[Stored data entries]
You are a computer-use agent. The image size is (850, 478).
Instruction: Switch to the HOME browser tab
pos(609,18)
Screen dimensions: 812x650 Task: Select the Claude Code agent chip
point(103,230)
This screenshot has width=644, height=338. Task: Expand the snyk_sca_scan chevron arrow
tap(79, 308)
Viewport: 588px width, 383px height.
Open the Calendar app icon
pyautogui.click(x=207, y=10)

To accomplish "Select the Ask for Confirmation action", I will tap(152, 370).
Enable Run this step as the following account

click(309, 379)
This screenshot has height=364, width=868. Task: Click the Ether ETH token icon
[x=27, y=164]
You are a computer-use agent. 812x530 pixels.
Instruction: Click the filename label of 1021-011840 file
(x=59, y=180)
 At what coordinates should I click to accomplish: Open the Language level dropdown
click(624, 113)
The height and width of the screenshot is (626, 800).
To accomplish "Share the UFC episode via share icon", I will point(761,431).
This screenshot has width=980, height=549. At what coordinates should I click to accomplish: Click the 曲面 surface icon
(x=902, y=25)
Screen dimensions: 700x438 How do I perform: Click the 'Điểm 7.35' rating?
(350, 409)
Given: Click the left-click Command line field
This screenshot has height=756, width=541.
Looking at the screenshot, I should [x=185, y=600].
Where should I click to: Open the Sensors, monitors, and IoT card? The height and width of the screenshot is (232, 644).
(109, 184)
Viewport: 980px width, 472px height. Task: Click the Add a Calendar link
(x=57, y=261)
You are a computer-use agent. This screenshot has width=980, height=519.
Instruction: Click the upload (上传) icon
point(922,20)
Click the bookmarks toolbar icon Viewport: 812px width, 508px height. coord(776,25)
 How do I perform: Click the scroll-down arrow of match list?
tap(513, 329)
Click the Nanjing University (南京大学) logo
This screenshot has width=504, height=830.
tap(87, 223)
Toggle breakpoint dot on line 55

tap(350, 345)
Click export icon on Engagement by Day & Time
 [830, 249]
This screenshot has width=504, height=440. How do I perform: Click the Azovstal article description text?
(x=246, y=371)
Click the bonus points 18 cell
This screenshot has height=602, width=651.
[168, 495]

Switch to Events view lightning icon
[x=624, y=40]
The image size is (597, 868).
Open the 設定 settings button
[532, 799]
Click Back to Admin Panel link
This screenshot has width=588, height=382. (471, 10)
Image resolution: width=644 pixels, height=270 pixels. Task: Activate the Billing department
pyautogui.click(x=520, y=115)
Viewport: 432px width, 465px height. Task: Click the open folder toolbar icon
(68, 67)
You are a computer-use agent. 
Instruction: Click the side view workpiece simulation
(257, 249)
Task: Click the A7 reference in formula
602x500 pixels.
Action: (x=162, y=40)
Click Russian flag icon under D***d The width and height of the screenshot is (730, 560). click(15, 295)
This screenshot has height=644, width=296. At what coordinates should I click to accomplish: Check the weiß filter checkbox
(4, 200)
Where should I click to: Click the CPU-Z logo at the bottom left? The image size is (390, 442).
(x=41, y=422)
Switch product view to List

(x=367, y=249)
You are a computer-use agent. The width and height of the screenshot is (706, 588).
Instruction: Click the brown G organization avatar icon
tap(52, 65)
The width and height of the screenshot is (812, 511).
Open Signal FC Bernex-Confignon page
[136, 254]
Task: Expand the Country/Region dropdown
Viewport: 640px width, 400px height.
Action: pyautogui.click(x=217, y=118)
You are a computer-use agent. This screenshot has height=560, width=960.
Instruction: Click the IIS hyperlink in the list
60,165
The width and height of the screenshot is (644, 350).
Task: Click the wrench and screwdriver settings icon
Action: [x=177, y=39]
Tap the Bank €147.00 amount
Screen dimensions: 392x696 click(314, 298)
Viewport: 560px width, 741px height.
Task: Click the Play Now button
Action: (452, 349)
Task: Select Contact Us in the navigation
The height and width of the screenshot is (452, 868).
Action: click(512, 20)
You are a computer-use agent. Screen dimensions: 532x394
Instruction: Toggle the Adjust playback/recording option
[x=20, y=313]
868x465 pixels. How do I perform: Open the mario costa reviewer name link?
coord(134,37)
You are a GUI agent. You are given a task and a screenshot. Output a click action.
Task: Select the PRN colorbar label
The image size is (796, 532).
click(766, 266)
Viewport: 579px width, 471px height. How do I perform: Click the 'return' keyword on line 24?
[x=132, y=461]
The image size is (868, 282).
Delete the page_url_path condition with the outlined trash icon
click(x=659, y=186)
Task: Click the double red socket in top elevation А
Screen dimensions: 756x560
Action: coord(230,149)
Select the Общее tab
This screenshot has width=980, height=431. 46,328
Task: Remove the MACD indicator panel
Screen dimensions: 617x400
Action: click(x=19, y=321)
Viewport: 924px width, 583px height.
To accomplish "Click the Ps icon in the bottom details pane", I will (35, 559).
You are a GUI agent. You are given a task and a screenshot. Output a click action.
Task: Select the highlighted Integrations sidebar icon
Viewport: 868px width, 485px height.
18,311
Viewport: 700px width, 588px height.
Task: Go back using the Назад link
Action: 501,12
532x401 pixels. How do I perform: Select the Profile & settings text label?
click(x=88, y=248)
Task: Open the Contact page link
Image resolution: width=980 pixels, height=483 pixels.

**AIM OF THE TASK:**
Transcribe each record exactly. Leave nothing out.

**EXERCISE SOLUTION:**
You are a computer-use agent. The image size is (850, 478).
Instruction: Switch to the HOME browser tab
pos(609,18)
Screen dimensions: 812x650 Task: Select the Claude Code agent chip
point(103,230)
This screenshot has width=644, height=338. Task: Expand the snyk_sca_scan chevron arrow
tap(79, 308)
Viewport: 588px width, 383px height.
Open the Calendar app icon
pyautogui.click(x=207, y=10)

To accomplish "Select the Ask for Confirmation action", I will tap(152, 370).
Enable Run this step as the following account

click(309, 379)
This screenshot has height=364, width=868. Task: Click the Ether ETH token icon
[x=27, y=164]
You are a computer-use agent. 812x530 pixels.
Instruction: Click the filename label of 1021-011840 file
(x=59, y=180)
 At what coordinates should I click to accomplish: Open the Language level dropdown
click(624, 113)
The height and width of the screenshot is (626, 800).
To accomplish "Share the UFC episode via share icon", I will point(761,431).
This screenshot has width=980, height=549. At what coordinates should I click to accomplish: Click the 曲面 surface icon
(x=902, y=25)
Screen dimensions: 700x438 How do I perform: Click the 'Điểm 7.35' rating?
(350, 409)
Given: Click the left-click Command line field
This screenshot has height=756, width=541.
Looking at the screenshot, I should [x=185, y=600].
Where should I click to: Open the Sensors, monitors, and IoT card? The height and width of the screenshot is (232, 644).
(109, 184)
Viewport: 980px width, 472px height. Task: Click the Add a Calendar link
(x=57, y=261)
You are a computer-use agent. This screenshot has width=980, height=519.
Instruction: Click the upload (上传) icon
point(922,20)
Click the bookmarks toolbar icon Viewport: 812px width, 508px height. coord(776,25)
 How do I perform: Click the scroll-down arrow of match list?
tap(513, 329)
Click the Nanjing University (南京大学) logo
This screenshot has width=504, height=830.
tap(87, 223)
Toggle breakpoint dot on line 55

tap(350, 345)
Click export icon on Engagement by Day & Time
 [830, 249]
This screenshot has width=504, height=440. How do I perform: Click the Azovstal article description text?
(x=246, y=371)
Click the bonus points 18 cell
This screenshot has height=602, width=651.
[168, 495]

Switch to Events view lightning icon
[x=624, y=40]
The image size is (597, 868).
Open the 設定 settings button
[532, 799]
Click Back to Admin Panel link
This screenshot has width=588, height=382. (471, 10)
Image resolution: width=644 pixels, height=270 pixels. Task: Activate the Billing department
pyautogui.click(x=520, y=115)
Viewport: 432px width, 465px height. Task: Click the open folder toolbar icon
(68, 67)
You are a computer-use agent. 
Instruction: Click the side view workpiece simulation
(257, 249)
Task: Click the A7 reference in formula
602x500 pixels.
Action: (x=162, y=40)
Click Russian flag icon under D***d The width and height of the screenshot is (730, 560). click(15, 295)
This screenshot has height=644, width=296. At what coordinates should I click to accomplish: Check the weiß filter checkbox
(4, 200)
Where should I click to: Click the CPU-Z logo at the bottom left? The image size is (390, 442).
(x=41, y=422)
Switch product view to List

(x=367, y=249)
You are a computer-use agent. The width and height of the screenshot is (706, 588).
Instruction: Click the brown G organization avatar icon
tap(52, 65)
The width and height of the screenshot is (812, 511).
Open Signal FC Bernex-Confignon page
[136, 254]
Task: Expand the Country/Region dropdown
Viewport: 640px width, 400px height.
Action: pyautogui.click(x=217, y=118)
You are a computer-use agent. This screenshot has height=560, width=960.
Instruction: Click the IIS hyperlink in the list
60,165
The width and height of the screenshot is (644, 350).
Task: Click the wrench and screwdriver settings icon
Action: [x=177, y=39]
Tap the Bank €147.00 amount
Screen dimensions: 392x696 click(314, 298)
Viewport: 560px width, 741px height.
Task: Click the Play Now button
Action: (452, 349)
Task: Select Contact Us in the navigation
The height and width of the screenshot is (452, 868).
Action: click(512, 20)
You are a computer-use agent. Screen dimensions: 532x394
Instruction: Toggle the Adjust playback/recording option
[x=20, y=313]
868x465 pixels. How do I perform: Open the mario costa reviewer name link?
coord(134,37)
You are a GUI agent. You are given a task and a screenshot. Output a click action.
Task: Select the PRN colorbar label
The image size is (796, 532).
click(766, 266)
Viewport: 579px width, 471px height. How do I perform: Click the 'return' keyword on line 24?
[x=132, y=461]
The image size is (868, 282).
Delete the page_url_path condition with the outlined trash icon
click(x=659, y=186)
Task: Click the double red socket in top elevation А
Screen dimensions: 756x560
Action: coord(230,149)
Select the Общее tab
This screenshot has width=980, height=431. 46,328
Task: Remove the MACD indicator panel
Screen dimensions: 617x400
Action: click(x=19, y=321)
Viewport: 924px width, 583px height.
To accomplish "Click the Ps icon in the bottom details pane", I will (35, 559).
You are a GUI agent. You are given a task and a screenshot. Output a click action.
Task: Select the highlighted Integrations sidebar icon
Viewport: 868px width, 485px height.
18,311
Viewport: 700px width, 588px height.
Task: Go back using the Назад link
Action: 501,12
532x401 pixels. How do I perform: Select the Profile & settings text label?
click(x=88, y=248)
Task: Open the Contact page link
Image resolution: width=980 pixels, height=483 pixels.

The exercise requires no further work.